If you want a chat-style mobile AI advisor and you are not concerned about cloud inference, Kin is a reasonable choice. It costs less, downloads from the App Store, runs on your phone.
Kin is fundamentally a chat product. You start with a blank slate and tell it about yourself over time. There is no bulk import – you cannot hand it your LinkedIn export or your Google Takeout and have it know who you are by morning. There is no Mac native app, no Mac data sources (iMessage / Notes / Mail / Calendar / Photos / Safari), no personal wiki, no knowledge graph in any structural sense. The “memory” is the LLM’s context window plus their own retrieval layer; not a graph you can query, export, or visualise.
For someone with 20 years of digital exhaust they want to actually search and use, Kin is not the right tool. For someone who wants to start a relationship with an AI advisor from scratch, it might be.
If your priority is a mobile-first, polished, low-friction AI assistant and you are comfortable with cloud inference, Kin is well-built. Ostler is not for you.

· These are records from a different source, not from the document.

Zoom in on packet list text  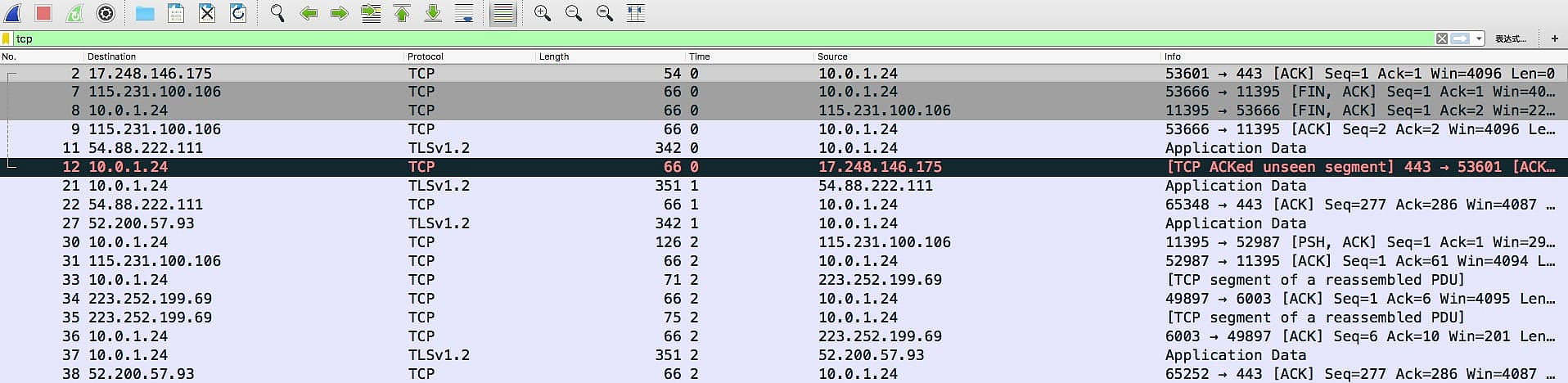point(542,13)
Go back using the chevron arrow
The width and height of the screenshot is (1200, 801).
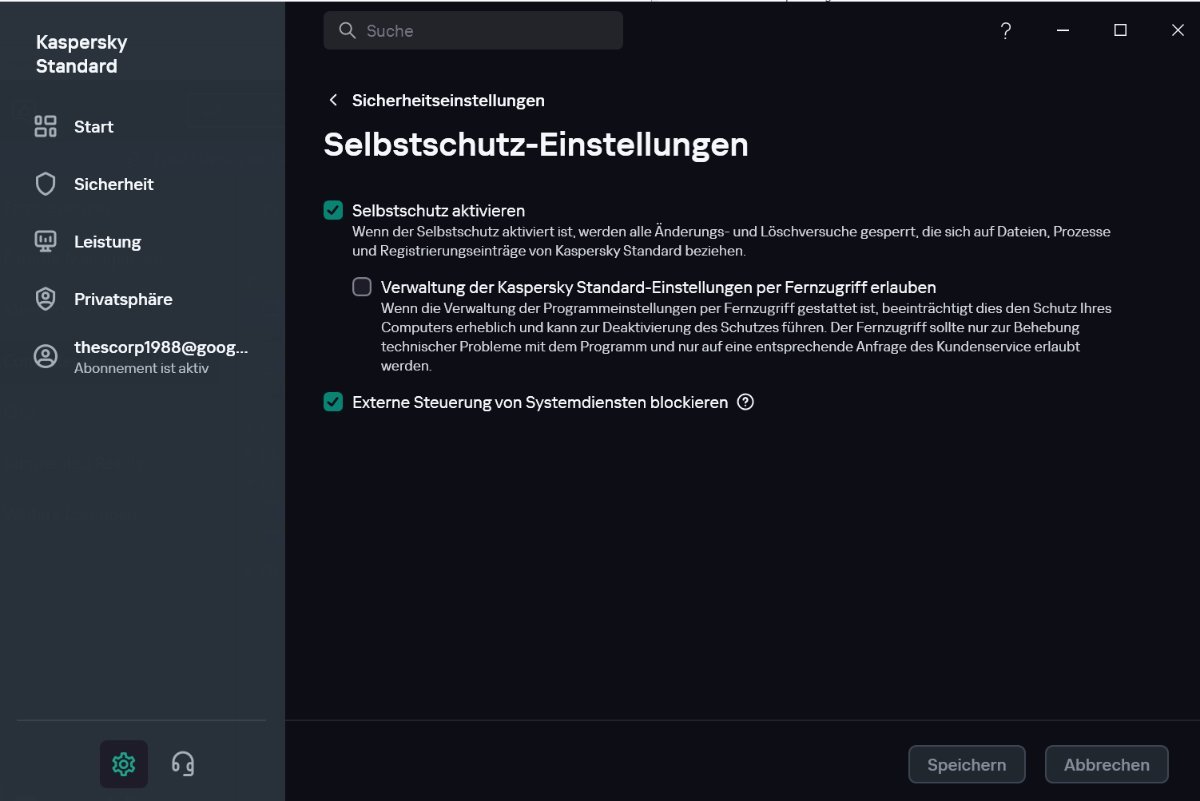tap(333, 100)
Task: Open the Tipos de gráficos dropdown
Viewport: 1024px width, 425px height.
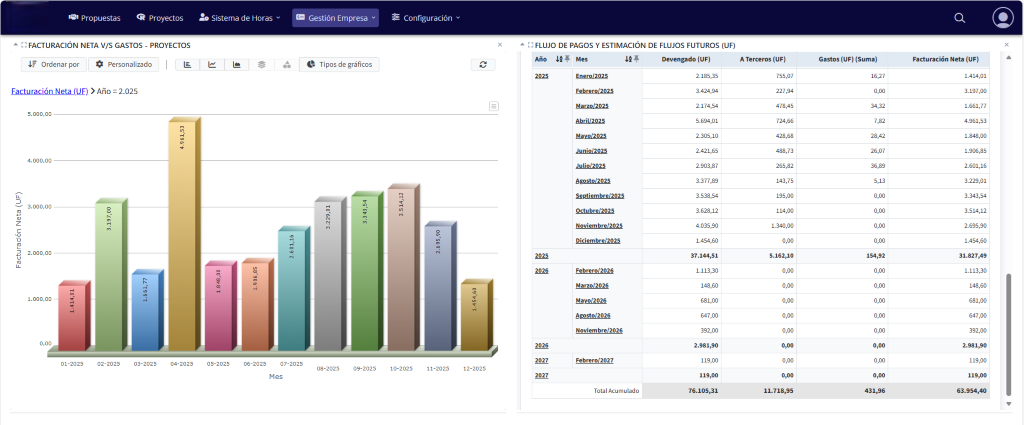Action: click(339, 64)
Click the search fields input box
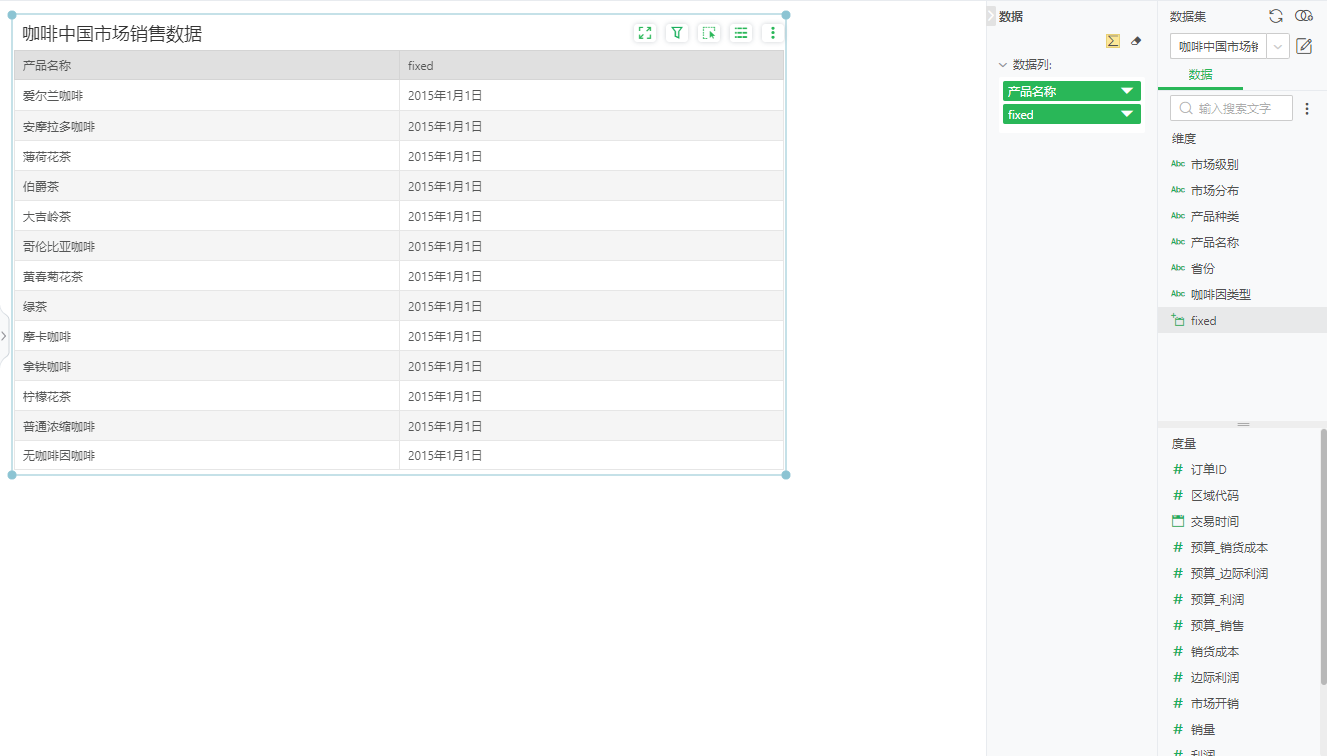1327x756 pixels. [x=1242, y=108]
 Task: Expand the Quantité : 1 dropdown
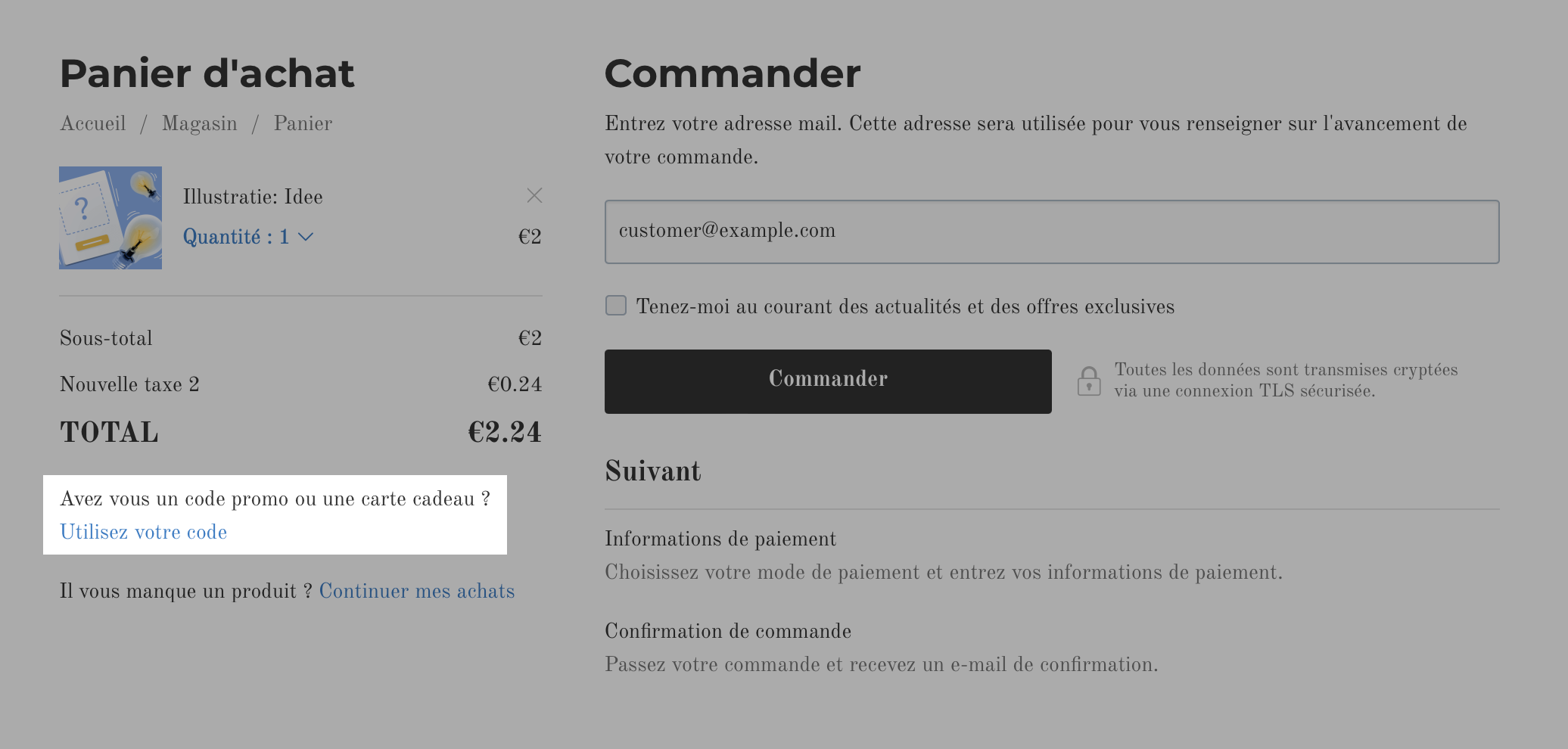point(248,237)
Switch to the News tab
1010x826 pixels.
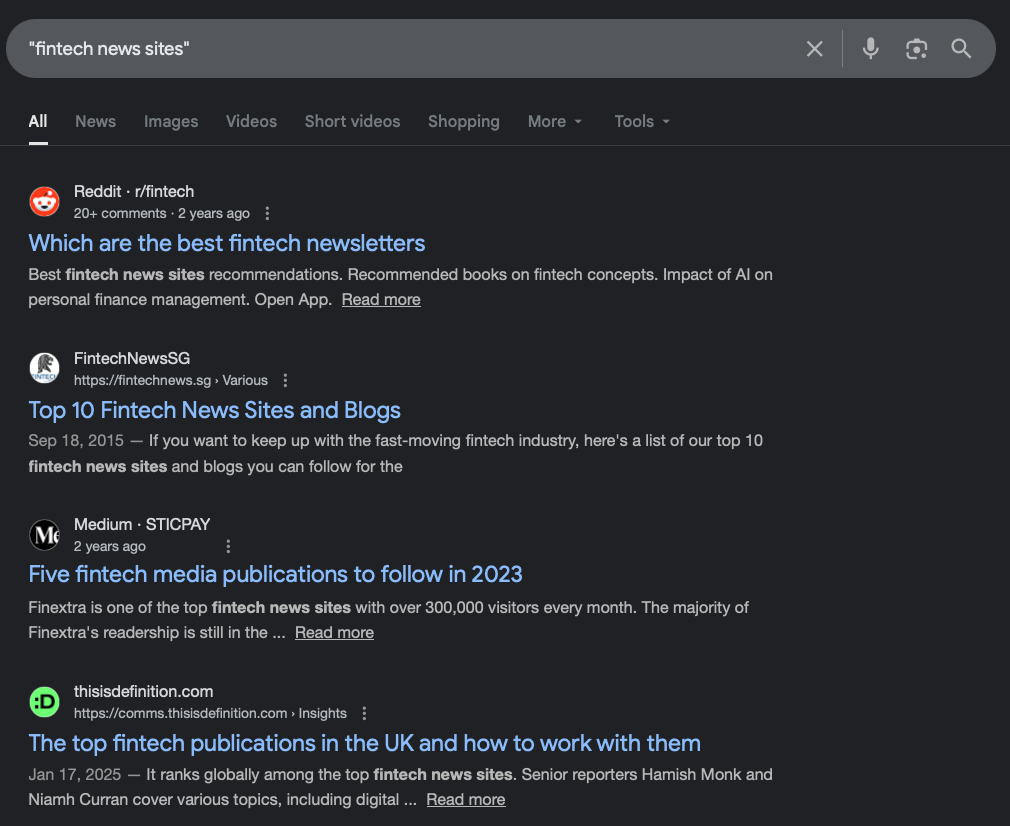pyautogui.click(x=95, y=121)
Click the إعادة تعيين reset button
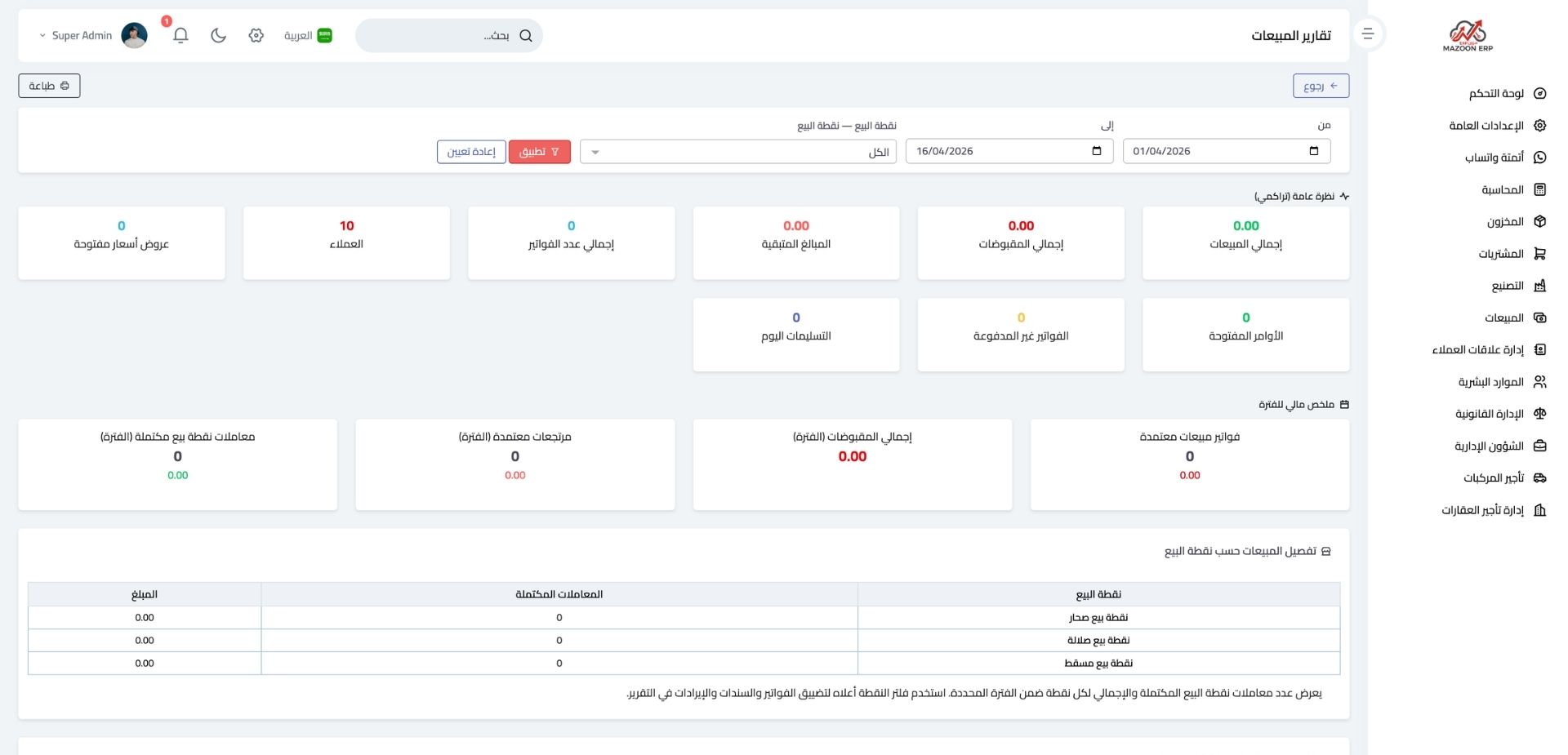The height and width of the screenshot is (755, 1568). pyautogui.click(x=471, y=152)
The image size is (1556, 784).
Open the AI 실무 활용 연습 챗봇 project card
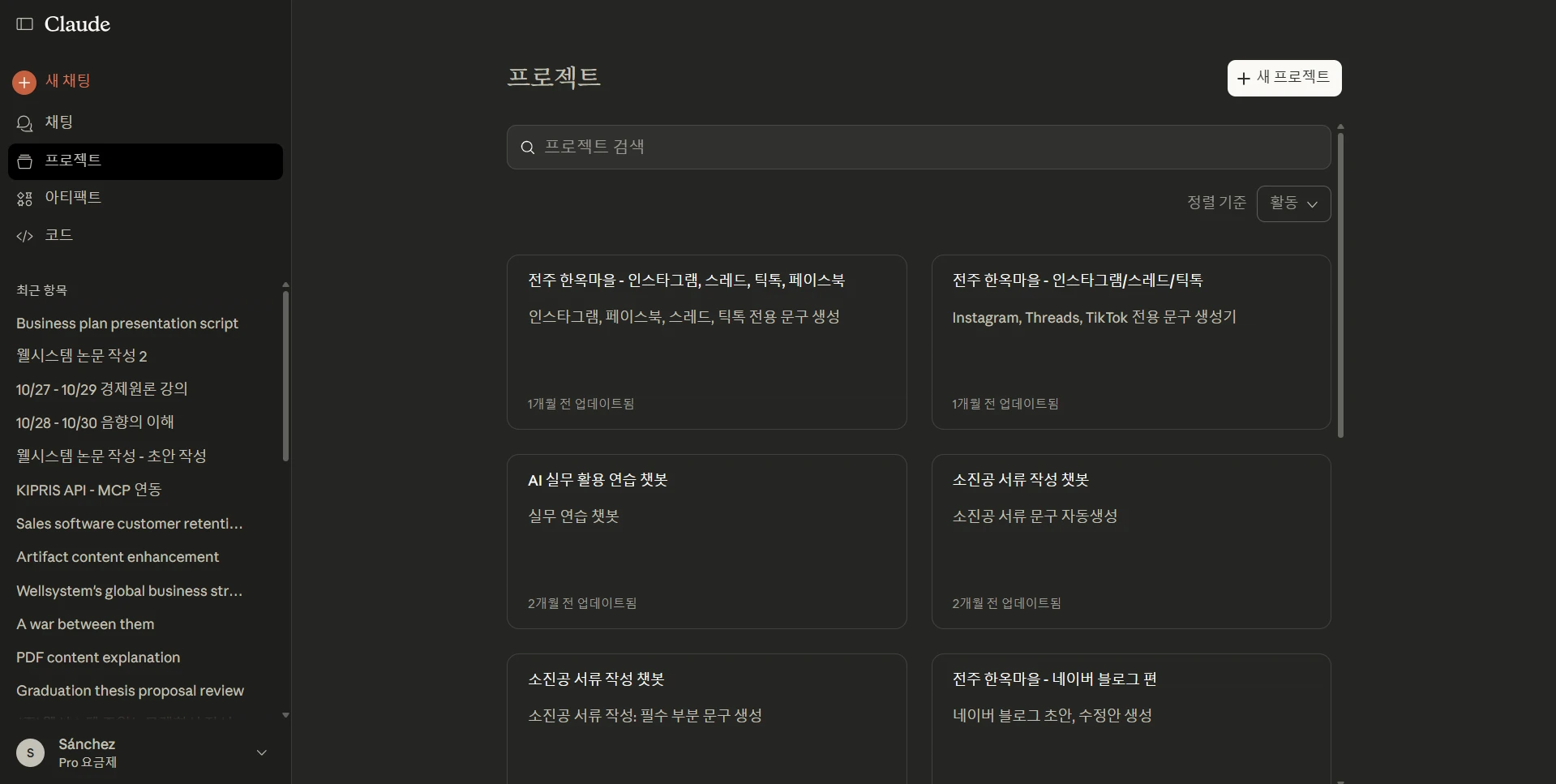click(706, 541)
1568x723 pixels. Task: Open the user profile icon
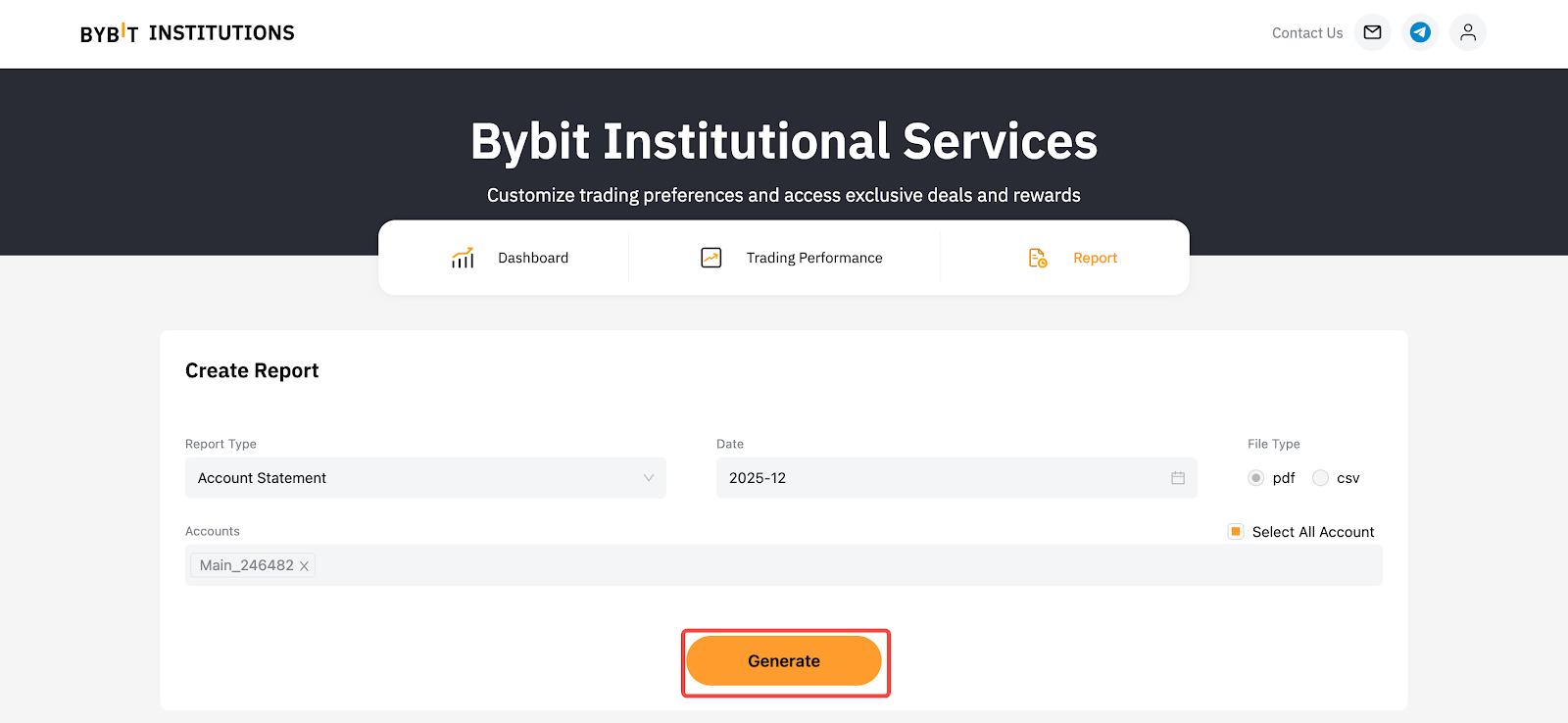(x=1467, y=32)
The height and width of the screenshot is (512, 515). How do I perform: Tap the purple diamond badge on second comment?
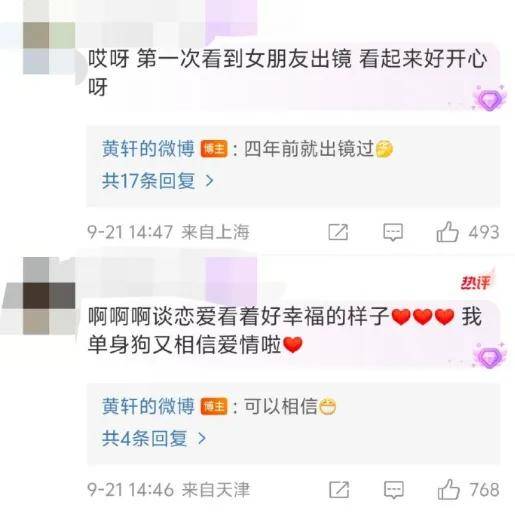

If your priority is owning the entire stack – including the model that reads your data – on hardware you control, with no provider in the loop, then this is the difference Ostler is for. We are slower to set up, we cost more, and you need a Mac with at least 16 GB of RAM. In return, the answer to “where does my data live and who else can see it” is one address: your desk at home.
Both products say “your data is yours”. Both products mean it. The question is what “data” means. If “data” is just storage, both deliver. If “data” includes the conversations you have with the assistant – the questions you ask, the context the AI sees – only one of the two answers them on the user’s own machine.